# KDE zet geluidsvolume altijd op 0%

## Htbaa

Ik gebruik nu al een paar maanden geen KDE meer. KDE zet het geluid automatisch op 0. Zodra ik het geluid omhoog gooi dan gooit 'ie 'em zelf weer naar beneden. Daar bij staat er een hele grote box in mijn scherm die overal over heen gaat waardoor ik amper wat zie. Zie screenshot:

http://img529.imageshack.us/my.php?image=screenshot4fu.png

Iemand enig idee waar dit nu aan kan liggen?

Ik gebruik zelf de laatste gentoo-sources kernel en alsa regelt het geluid. Alvast bedankt  :Smile: .

----------

## Stefan de Groot

Ik heb hetzelfde probleem.   :Sad: 

De oplossing om geen kernel te nemen die nieuwer is dan 2.6.12....

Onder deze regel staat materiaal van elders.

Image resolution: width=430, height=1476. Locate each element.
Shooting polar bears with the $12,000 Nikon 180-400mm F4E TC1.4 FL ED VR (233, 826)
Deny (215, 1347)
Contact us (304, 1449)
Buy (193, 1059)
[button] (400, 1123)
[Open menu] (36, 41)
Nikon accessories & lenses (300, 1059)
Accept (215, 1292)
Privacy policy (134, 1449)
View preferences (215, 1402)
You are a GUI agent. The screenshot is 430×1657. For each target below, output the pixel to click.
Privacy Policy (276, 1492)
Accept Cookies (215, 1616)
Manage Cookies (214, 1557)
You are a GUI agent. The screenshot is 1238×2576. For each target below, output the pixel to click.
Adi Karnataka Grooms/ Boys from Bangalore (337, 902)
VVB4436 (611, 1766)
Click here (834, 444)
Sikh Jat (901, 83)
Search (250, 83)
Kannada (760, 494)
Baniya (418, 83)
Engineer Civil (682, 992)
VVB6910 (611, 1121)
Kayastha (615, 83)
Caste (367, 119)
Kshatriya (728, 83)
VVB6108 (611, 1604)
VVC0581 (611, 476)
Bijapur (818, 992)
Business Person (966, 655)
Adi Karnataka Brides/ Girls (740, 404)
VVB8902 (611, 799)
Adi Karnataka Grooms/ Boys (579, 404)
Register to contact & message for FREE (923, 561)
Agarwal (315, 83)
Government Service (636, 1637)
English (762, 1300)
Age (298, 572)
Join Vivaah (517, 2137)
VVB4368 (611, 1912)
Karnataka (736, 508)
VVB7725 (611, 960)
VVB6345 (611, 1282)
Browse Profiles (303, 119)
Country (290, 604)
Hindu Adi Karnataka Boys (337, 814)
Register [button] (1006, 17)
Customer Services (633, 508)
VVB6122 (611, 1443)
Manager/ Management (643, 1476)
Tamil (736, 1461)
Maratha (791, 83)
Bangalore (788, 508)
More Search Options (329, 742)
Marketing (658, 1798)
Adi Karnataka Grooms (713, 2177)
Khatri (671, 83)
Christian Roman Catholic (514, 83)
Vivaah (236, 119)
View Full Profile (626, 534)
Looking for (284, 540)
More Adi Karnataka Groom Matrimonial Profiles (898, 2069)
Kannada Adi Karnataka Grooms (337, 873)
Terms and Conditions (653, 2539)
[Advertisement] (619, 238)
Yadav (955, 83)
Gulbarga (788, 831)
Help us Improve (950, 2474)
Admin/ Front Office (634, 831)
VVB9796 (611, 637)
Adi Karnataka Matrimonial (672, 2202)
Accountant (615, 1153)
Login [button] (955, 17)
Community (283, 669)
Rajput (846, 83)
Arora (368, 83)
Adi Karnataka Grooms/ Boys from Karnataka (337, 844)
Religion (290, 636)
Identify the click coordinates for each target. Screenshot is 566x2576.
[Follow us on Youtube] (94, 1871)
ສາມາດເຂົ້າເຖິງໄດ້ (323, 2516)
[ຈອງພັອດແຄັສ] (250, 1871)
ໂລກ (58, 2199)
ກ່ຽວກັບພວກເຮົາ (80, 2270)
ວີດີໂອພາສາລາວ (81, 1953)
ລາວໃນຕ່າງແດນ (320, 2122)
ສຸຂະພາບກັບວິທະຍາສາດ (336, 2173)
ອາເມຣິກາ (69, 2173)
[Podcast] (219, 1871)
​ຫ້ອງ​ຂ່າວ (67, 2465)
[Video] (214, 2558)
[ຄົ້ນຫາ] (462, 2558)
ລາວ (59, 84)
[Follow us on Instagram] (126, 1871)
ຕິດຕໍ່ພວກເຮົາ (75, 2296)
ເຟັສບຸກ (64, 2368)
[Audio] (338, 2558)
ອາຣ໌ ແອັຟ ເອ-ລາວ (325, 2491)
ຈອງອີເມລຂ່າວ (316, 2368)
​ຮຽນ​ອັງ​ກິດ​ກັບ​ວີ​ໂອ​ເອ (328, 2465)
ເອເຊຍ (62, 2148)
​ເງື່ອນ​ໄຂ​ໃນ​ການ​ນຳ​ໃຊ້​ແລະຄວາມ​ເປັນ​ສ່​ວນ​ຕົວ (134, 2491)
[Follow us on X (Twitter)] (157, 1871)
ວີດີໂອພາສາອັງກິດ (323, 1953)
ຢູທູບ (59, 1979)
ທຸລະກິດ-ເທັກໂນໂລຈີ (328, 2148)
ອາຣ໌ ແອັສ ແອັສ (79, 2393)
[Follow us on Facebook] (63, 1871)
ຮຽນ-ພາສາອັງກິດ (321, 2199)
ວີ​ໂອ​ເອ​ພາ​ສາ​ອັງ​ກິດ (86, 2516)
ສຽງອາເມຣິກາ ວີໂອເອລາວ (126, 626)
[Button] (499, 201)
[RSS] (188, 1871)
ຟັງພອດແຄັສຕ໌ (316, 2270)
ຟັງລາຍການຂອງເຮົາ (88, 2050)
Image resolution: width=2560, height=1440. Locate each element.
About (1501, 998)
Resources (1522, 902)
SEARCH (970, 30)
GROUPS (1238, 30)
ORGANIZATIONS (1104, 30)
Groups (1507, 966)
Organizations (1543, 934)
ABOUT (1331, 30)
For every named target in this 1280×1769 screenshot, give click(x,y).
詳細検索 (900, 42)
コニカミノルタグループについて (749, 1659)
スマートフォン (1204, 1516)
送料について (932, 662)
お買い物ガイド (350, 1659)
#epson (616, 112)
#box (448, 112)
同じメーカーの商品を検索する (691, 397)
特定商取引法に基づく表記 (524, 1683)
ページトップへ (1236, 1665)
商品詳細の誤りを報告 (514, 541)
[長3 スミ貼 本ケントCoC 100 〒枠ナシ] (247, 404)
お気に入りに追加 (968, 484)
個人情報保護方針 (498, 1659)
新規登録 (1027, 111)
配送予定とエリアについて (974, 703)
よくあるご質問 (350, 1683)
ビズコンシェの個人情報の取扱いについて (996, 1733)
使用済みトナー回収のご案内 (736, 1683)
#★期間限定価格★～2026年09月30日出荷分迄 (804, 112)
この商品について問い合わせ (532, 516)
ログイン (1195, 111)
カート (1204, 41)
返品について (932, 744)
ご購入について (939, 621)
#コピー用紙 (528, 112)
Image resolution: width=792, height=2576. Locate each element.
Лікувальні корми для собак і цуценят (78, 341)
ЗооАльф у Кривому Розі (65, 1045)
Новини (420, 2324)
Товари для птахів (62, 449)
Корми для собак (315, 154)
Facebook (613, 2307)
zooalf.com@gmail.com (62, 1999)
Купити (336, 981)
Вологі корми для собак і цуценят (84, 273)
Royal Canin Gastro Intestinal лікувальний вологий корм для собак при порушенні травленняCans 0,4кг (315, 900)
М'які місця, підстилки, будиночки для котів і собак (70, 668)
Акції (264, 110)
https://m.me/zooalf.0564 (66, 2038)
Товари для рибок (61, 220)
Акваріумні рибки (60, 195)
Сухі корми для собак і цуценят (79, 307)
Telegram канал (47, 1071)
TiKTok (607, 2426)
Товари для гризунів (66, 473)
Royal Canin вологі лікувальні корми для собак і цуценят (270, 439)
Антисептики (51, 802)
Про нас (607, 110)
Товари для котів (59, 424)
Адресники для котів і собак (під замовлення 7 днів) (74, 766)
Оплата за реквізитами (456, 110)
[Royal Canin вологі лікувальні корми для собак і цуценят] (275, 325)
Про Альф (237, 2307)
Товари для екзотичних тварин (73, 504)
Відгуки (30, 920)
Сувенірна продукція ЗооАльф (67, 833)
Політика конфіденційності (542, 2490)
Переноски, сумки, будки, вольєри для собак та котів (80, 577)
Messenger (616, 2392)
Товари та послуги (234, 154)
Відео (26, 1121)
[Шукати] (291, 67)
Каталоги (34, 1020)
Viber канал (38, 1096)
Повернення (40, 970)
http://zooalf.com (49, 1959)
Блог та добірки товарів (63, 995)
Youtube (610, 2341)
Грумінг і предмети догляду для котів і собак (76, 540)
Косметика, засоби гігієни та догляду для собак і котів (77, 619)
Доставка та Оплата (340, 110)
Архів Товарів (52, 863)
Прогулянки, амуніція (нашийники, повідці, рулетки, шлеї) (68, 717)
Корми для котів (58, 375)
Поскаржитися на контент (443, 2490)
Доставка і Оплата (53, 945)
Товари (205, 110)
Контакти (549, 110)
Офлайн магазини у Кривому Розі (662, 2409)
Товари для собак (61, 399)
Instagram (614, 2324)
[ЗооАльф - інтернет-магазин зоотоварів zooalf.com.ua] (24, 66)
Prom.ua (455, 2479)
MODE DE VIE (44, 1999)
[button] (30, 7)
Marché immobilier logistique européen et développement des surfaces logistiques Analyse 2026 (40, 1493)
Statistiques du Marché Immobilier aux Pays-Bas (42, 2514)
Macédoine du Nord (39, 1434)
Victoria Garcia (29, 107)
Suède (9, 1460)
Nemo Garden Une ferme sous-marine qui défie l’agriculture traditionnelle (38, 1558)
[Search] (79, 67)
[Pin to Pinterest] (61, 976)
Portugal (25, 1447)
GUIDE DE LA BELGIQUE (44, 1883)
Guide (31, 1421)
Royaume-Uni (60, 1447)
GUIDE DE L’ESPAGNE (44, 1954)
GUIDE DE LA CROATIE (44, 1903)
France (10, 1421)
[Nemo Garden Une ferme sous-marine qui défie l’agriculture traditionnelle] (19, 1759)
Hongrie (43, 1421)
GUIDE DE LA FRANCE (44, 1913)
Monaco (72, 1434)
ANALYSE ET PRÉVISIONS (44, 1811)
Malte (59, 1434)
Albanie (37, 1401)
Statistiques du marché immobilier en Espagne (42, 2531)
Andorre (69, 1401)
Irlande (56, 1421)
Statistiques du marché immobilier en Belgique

Maar ja echt oplossen doet dit het niet echt.   :Rolling Eyes: 

Welke geluidschip heb je trouwens. Ik verdenk dat hier ergens het probleem zit. Hier is iets mee in de kernel veranderd sinds versie 2.6.13 Tenminste met de module die ik nodig heb wel.

----------

## Htbaa

Een intel avance logic '97. Maar hoe dan ook, ik ga niet downgraden wat kernel betreft. Vind Gnome toch fijner werken. Ik vind het alleen irritant dat KDE dit doet.

----------

## Stefan de Groot

Ik heb een soortgelijke geluidskaart.

Waarom wil je eigenlijk niet je kernel downgraden? Het verhelpt in elk geval het KDE probleem.

----------

## Htbaa

Omdat ik met een paar drivers zit die nogal moeilijk doen met compilen, en daar wil ik mijn tijd niet aan besteden  :Smile: . KDE is geen must voor mij, maar zolang het er op staat wil ik wel dat het normaal werkt. Verder wil ik ook gewoon weten waarom 'ie dit doet.

----------

## Q-collective

Je gebruikt toevallig arts? If so, kick it.

----------

## Htbaa

Is wel geinstalleerd (emerge kde heb ik toentertijd gedaan) maar ik heb KDE er op ingesteld dat 'ie ALSA moet gebruiken.

----------

## Stefan de Groot

Gisteren is er een nieuwe kernel-versie uitgekomen. In de changelog staat ergens (klein bestandje...):

 *Quote:*   

>     [ALSA] sound: align device drivers menus
> 
>     Modules: Sound Core,PCI drivers
> 
>     AC97 Kconfig entries broke the ALSA device drivers menu,
> ...

 

Misschien dat er met de nieuwste kernel geen problemen meer zijn met KDE?

----------

## Htbaa

Ah goed nieuws, eens proberen dan maar.

----------

## Stefan de Groot

Laat maar weten of het dan gelukt is. Want dan weet ik of het voor mij de moeite is om de kernel te gaan updaten. Scheelt mij dan weer werk.   :Mr. Green:   :Rolling Eyes: 

----------

## Htbaa

Ik ben er nog niet aan toe gekomen, sorry, ik zal binnenkort weer eens met Gentoo gaan knutselen.

----------

## fuge

Ik gebruik kernel 2.6.14-gentoo-r5, kde 3.5 en alsa, ik heb dit probleem niet....

----------

## Stefan de Groot

Vandaag toch maar eens een nieuwere kernel geinstalleerd. Ik kreeg meteen weer met KDE dat probleem, zoals eerder beschreven.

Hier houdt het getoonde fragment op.